Stated goal: Reproduce each of the following items verbatim, line for line.
[begin Raw records]
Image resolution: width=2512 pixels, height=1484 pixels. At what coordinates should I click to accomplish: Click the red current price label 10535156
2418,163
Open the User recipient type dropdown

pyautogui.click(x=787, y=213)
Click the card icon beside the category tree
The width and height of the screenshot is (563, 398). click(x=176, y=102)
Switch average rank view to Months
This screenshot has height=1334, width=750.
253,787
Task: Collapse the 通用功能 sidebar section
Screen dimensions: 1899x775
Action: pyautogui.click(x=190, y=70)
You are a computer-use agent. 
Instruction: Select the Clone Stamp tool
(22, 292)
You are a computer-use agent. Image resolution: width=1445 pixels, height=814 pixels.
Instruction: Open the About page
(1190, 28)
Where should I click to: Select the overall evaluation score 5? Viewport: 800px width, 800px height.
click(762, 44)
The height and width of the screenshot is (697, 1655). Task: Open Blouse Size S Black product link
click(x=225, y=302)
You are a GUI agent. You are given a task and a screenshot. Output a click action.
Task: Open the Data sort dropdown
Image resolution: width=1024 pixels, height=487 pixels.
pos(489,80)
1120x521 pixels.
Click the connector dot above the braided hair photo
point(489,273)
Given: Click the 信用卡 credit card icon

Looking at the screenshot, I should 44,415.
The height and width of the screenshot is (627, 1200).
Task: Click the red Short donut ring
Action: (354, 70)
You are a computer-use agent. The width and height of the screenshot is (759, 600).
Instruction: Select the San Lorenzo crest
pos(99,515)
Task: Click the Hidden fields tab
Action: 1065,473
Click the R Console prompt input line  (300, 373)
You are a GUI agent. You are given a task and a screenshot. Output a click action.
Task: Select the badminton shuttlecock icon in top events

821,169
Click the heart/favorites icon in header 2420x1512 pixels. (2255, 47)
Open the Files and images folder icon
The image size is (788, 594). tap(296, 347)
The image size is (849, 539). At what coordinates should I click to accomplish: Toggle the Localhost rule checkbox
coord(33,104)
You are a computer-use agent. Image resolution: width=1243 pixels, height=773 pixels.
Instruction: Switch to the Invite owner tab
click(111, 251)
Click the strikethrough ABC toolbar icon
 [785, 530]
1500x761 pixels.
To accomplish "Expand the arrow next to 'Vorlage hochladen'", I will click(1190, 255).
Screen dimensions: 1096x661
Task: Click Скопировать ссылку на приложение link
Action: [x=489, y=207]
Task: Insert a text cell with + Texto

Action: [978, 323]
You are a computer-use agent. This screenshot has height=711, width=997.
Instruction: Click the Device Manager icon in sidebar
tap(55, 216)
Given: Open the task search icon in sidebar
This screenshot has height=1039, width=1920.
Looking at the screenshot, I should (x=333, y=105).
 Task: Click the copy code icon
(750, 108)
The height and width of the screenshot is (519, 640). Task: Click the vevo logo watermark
[end Raw records]
Result of the task:
Image resolution: width=2512 pixels, height=1484 pixels. At what coordinates should I click to accomplish: Click the red current price label 10535156
2418,163
Open the User recipient type dropdown

pyautogui.click(x=787, y=213)
Click the card icon beside the category tree
The width and height of the screenshot is (563, 398). click(x=176, y=102)
Switch average rank view to Months
This screenshot has height=1334, width=750.
253,787
Task: Collapse the 通用功能 sidebar section
Screen dimensions: 1899x775
Action: pyautogui.click(x=190, y=70)
You are a computer-use agent. 
Instruction: Select the Clone Stamp tool
(22, 292)
You are a computer-use agent. Image resolution: width=1445 pixels, height=814 pixels.
Instruction: Open the About page
(1190, 28)
Where should I click to: Select the overall evaluation score 5? Viewport: 800px width, 800px height.
click(762, 44)
The height and width of the screenshot is (697, 1655). Task: Open Blouse Size S Black product link
click(x=225, y=302)
You are a GUI agent. You are given a task and a screenshot. Output a click action.
Task: Open the Data sort dropdown
Image resolution: width=1024 pixels, height=487 pixels.
pos(489,80)
1120x521 pixels.
Click the connector dot above the braided hair photo
point(489,273)
Given: Click the 信用卡 credit card icon

Looking at the screenshot, I should 44,415.
The height and width of the screenshot is (627, 1200).
Task: Click the red Short donut ring
Action: (354, 70)
You are a computer-use agent. The width and height of the screenshot is (759, 600).
Instruction: Select the San Lorenzo crest
pos(99,515)
Task: Click the Hidden fields tab
Action: 1065,473
Click the R Console prompt input line  (300, 373)
You are a GUI agent. You are given a task and a screenshot. Output a click action.
Task: Select the badminton shuttlecock icon in top events

821,169
Click the heart/favorites icon in header 2420x1512 pixels. (2255, 47)
Open the Files and images folder icon
The image size is (788, 594). tap(296, 347)
The image size is (849, 539). At what coordinates should I click to accomplish: Toggle the Localhost rule checkbox
coord(33,104)
You are a computer-use agent. Image resolution: width=1243 pixels, height=773 pixels.
Instruction: Switch to the Invite owner tab
click(111, 251)
Click the strikethrough ABC toolbar icon
 [785, 530]
1500x761 pixels.
To accomplish "Expand the arrow next to 'Vorlage hochladen'", I will click(1190, 255).
Screen dimensions: 1096x661
Task: Click Скопировать ссылку на приложение link
Action: [x=489, y=207]
Task: Insert a text cell with + Texto

Action: [978, 323]
You are a computer-use agent. This screenshot has height=711, width=997.
Instruction: Click the Device Manager icon in sidebar
tap(55, 216)
Given: Open the task search icon in sidebar
This screenshot has height=1039, width=1920.
Looking at the screenshot, I should (x=333, y=105).
 Task: Click the copy code icon
(750, 108)
The height and width of the screenshot is (519, 640). Task: Click the vevo logo watermark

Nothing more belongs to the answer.